_What the exercise asks:_
Leave every picture out and print exactly the lines that run from the one containing "Image resolution: width=1064" to the end of the listing.
━━ Information supplied ━━
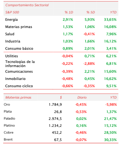This screenshot has height=147, width=124.
Task: Click the Comportamiento Sectorial heading
Action: point(27,5)
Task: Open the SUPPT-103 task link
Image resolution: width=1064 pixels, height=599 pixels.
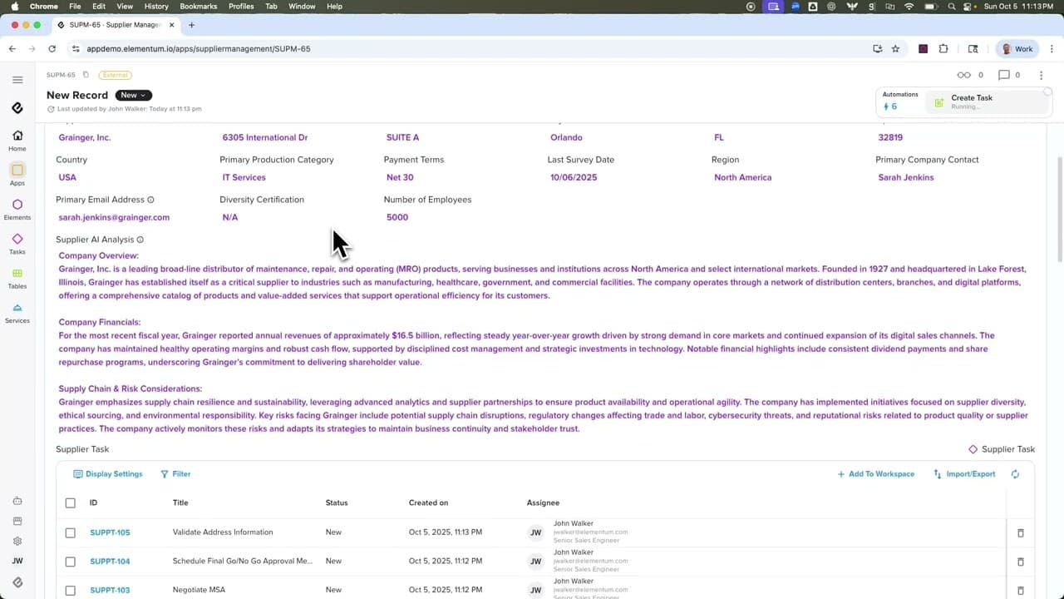Action: (110, 590)
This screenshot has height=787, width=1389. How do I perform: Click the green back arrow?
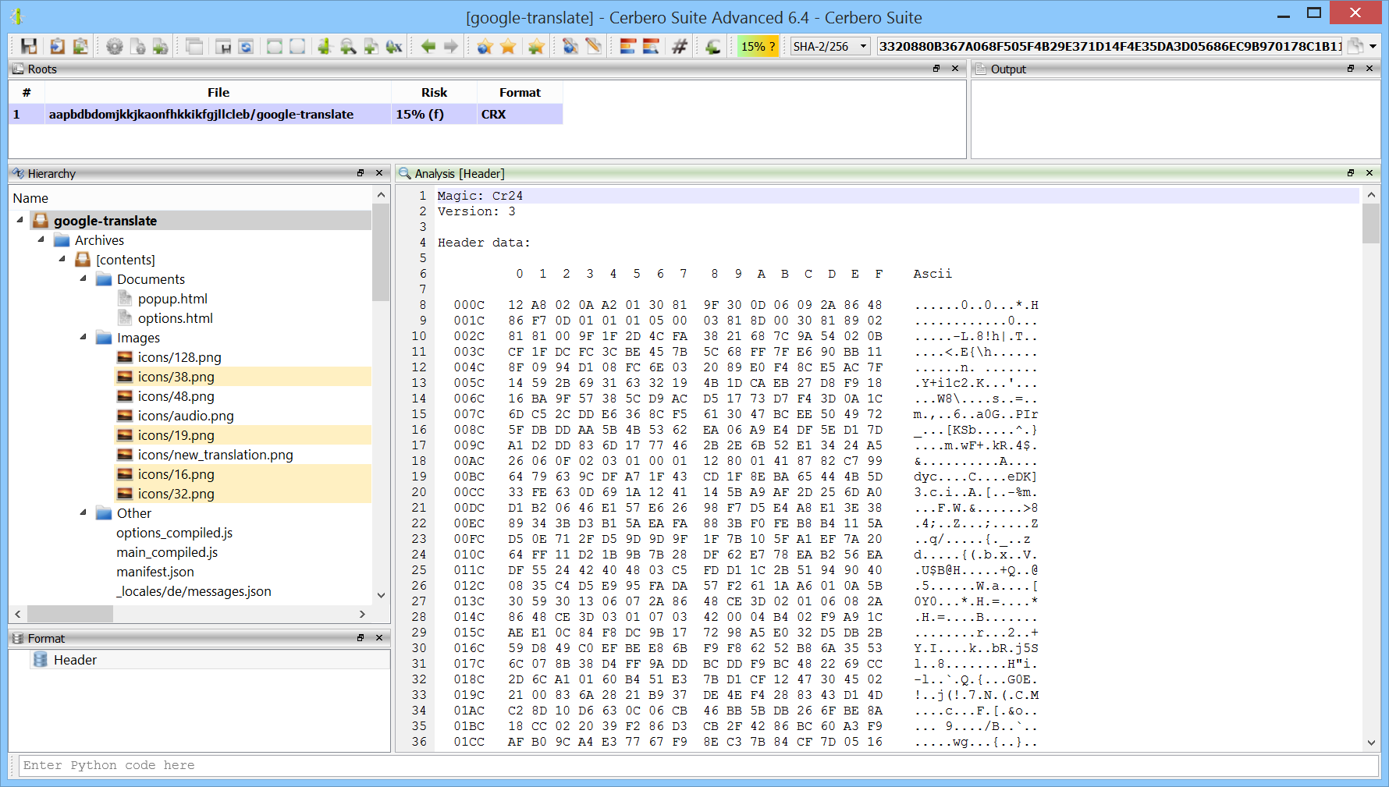(428, 47)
━━━
_Answer section:_
Image resolution: width=1064 pixels, height=599 pixels.
Action: (110, 590)
This screenshot has height=787, width=1389. How do I perform: Click the green back arrow?
(428, 47)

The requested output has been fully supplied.